Transcribe the whole listing below without changing a word, but leave out every image.

_____

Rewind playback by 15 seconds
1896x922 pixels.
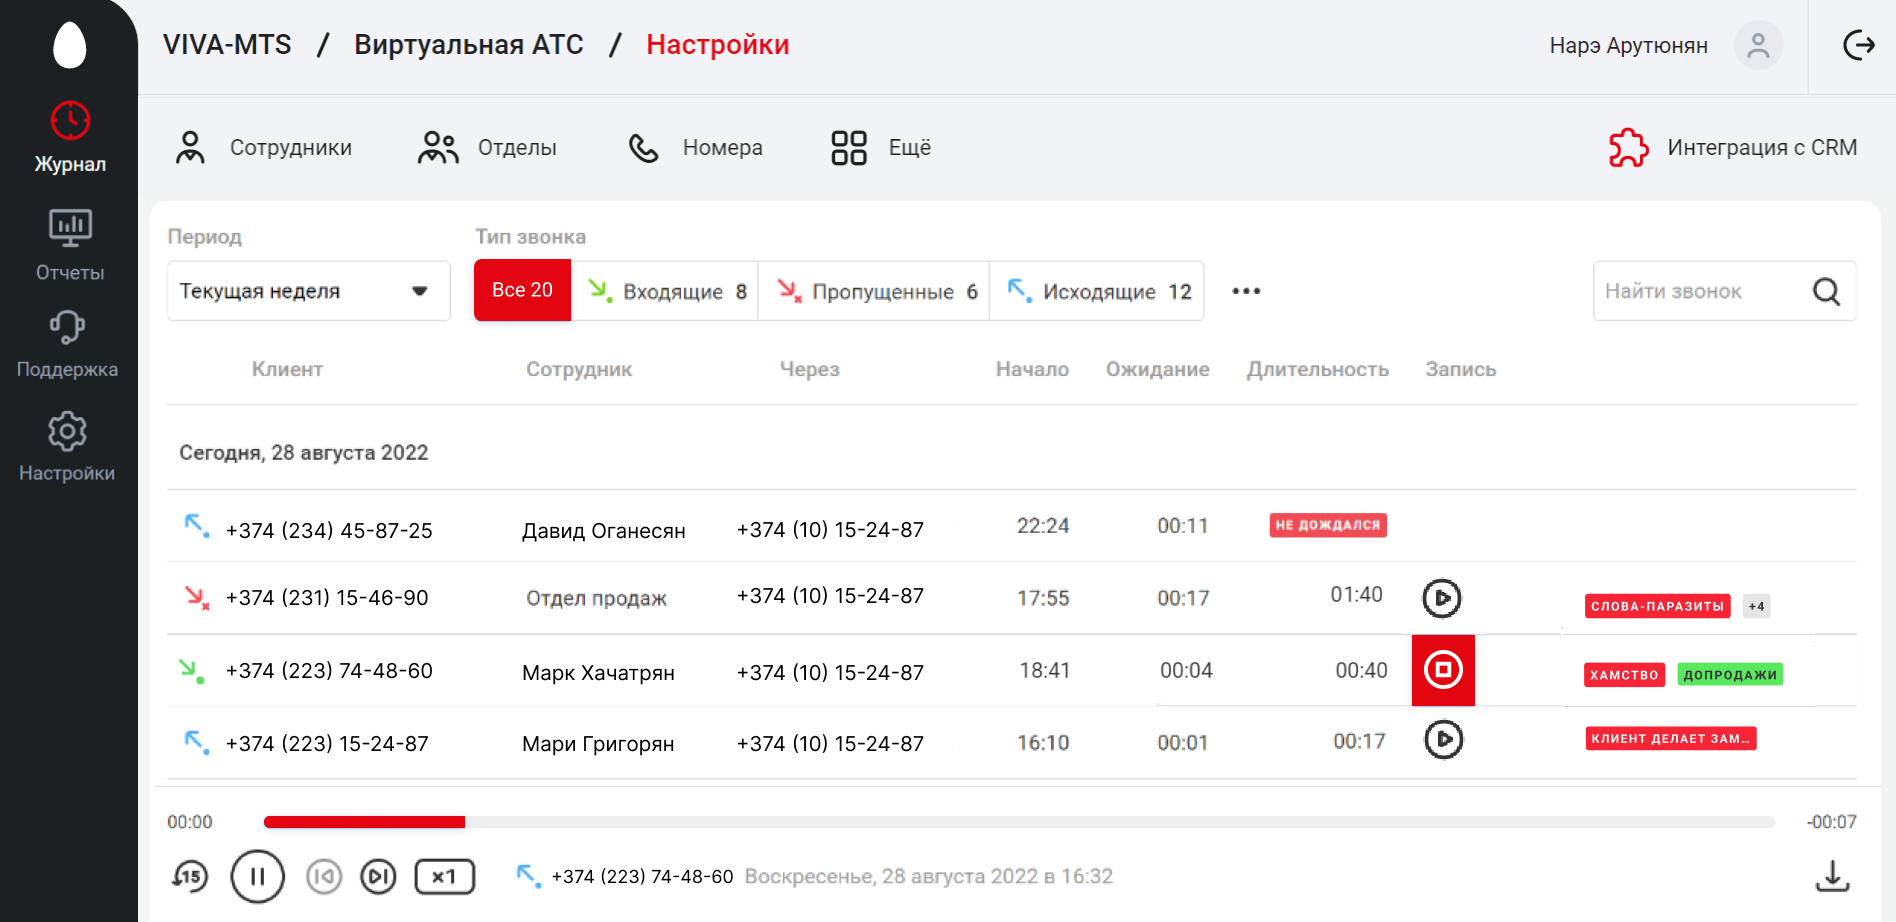[x=189, y=877]

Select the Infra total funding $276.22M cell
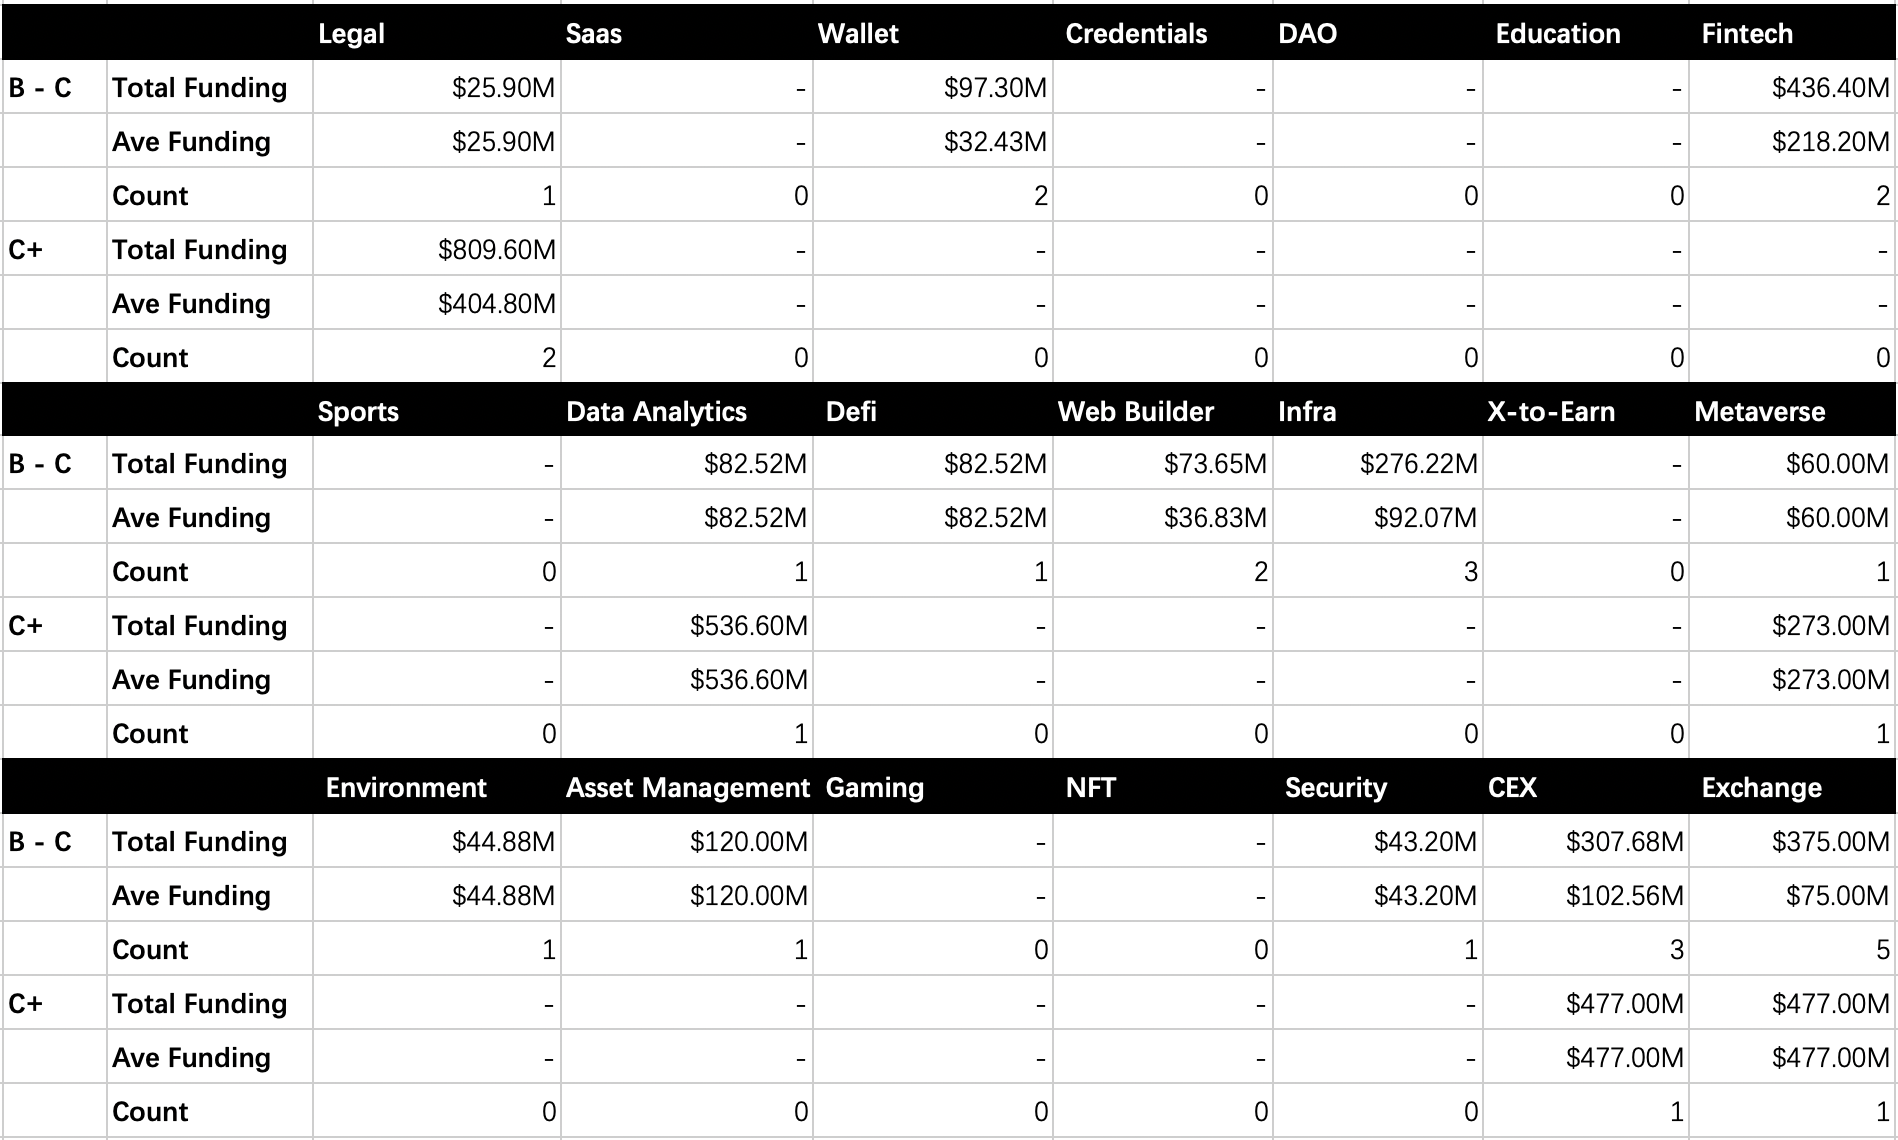click(x=1378, y=463)
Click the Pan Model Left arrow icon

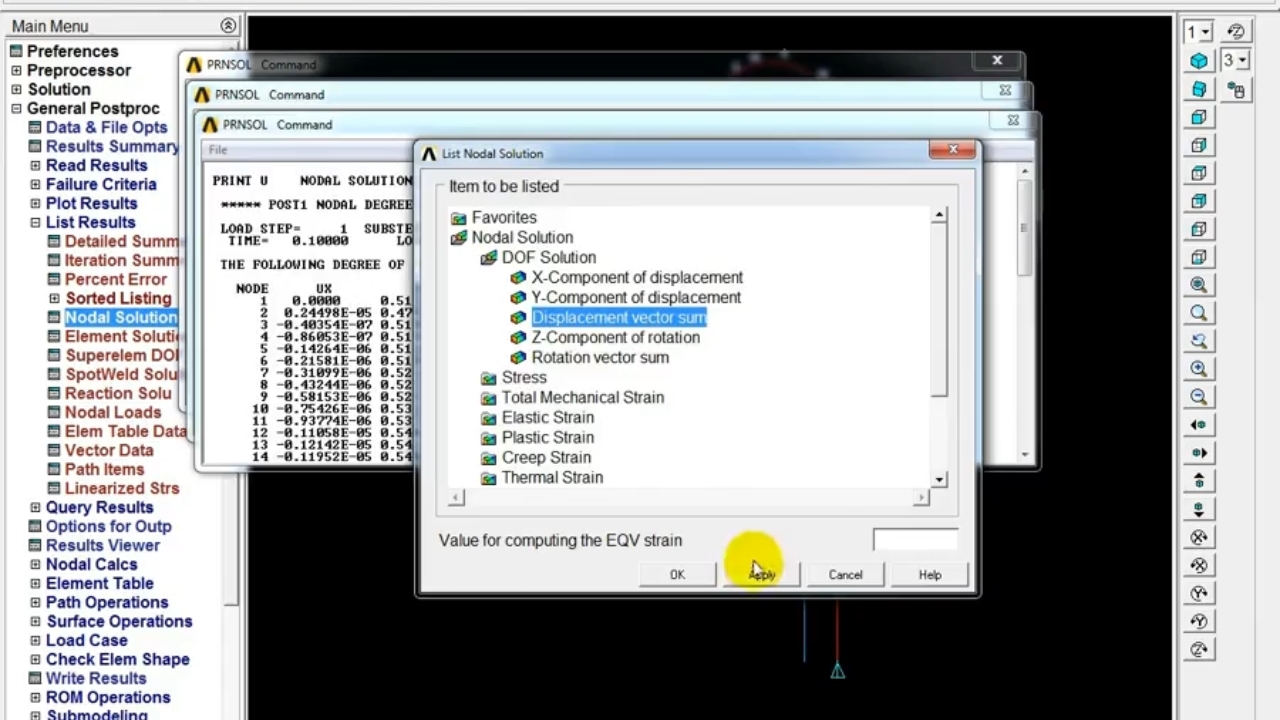click(1199, 425)
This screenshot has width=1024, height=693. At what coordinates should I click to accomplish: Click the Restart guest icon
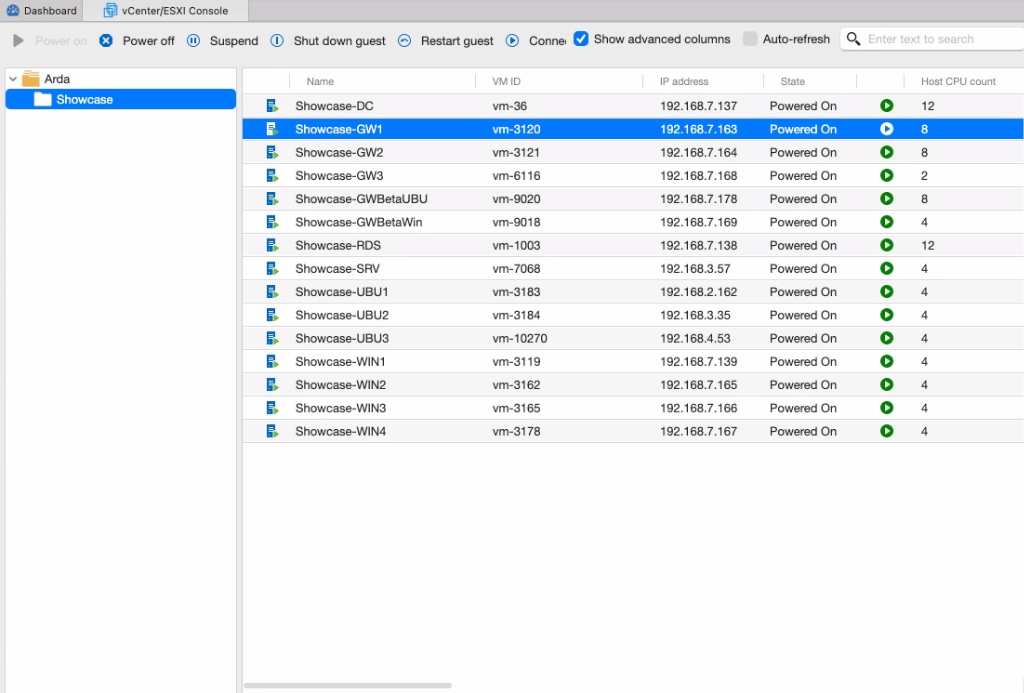coord(404,41)
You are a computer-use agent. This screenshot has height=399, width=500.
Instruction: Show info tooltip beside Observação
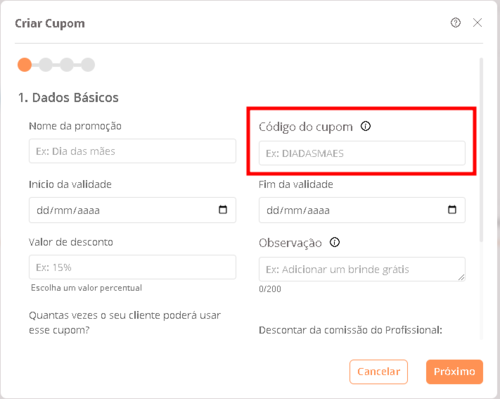335,242
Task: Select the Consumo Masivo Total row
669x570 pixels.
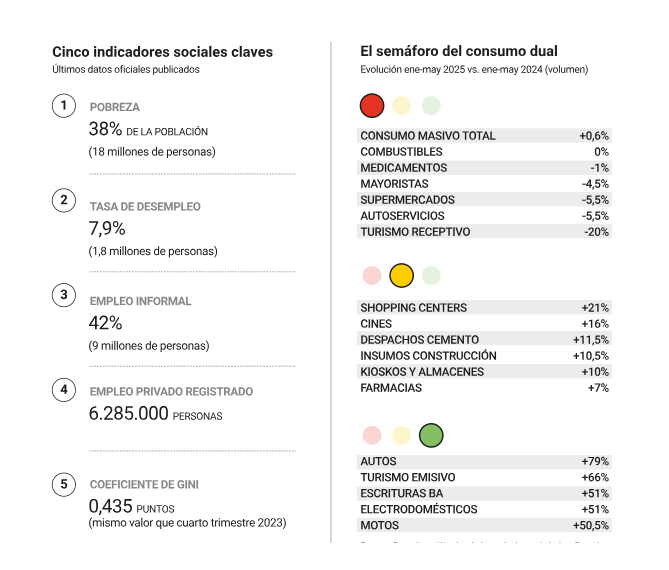Action: (x=484, y=136)
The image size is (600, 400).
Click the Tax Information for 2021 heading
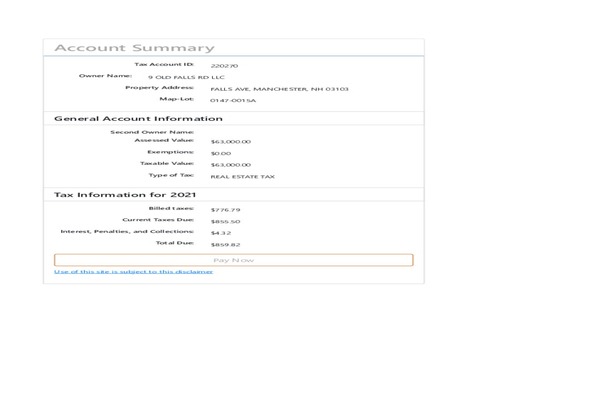coord(124,194)
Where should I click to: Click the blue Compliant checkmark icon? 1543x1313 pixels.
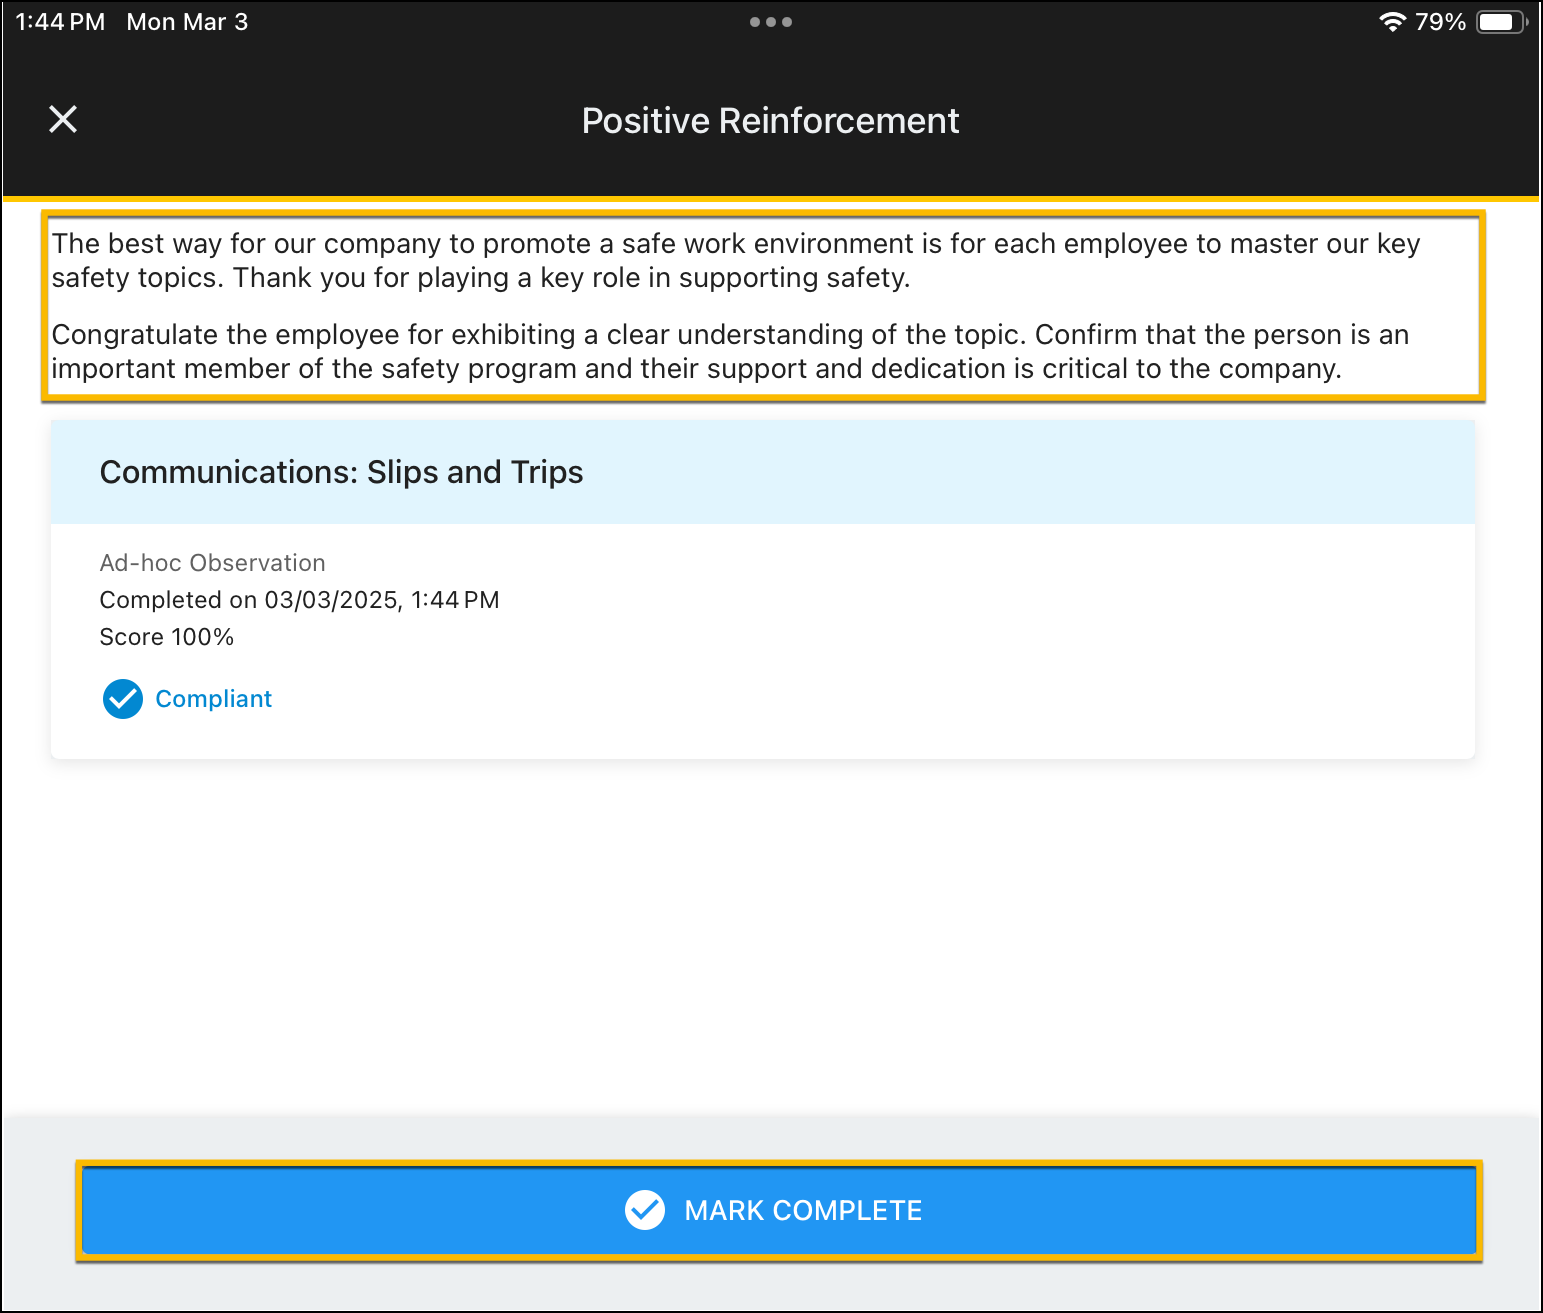[123, 699]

_____

* [TASK RESPONSE]
Rewind playback by 15 seconds
1896x922 pixels.
[x=189, y=877]

Select the Infra total funding $276.22M cell
click(x=1378, y=463)
Click the Pan Model Left arrow icon

click(1199, 425)
This screenshot has width=1024, height=693. At what coordinates should I click to accomplish: Click the Restart guest icon
coord(404,41)
You are a computer-use agent. This screenshot has height=399, width=500.
Instruction: Show info tooltip beside Observação
335,242
Task: Select the Consumo Masivo Total row
669x570 pixels.
Action: (x=484, y=136)
The image size is (600, 400).
Click the Tax Information for 2021 heading
coord(124,194)
Where should I click to: Click the blue Compliant checkmark icon? 1543x1313 pixels.
[123, 699]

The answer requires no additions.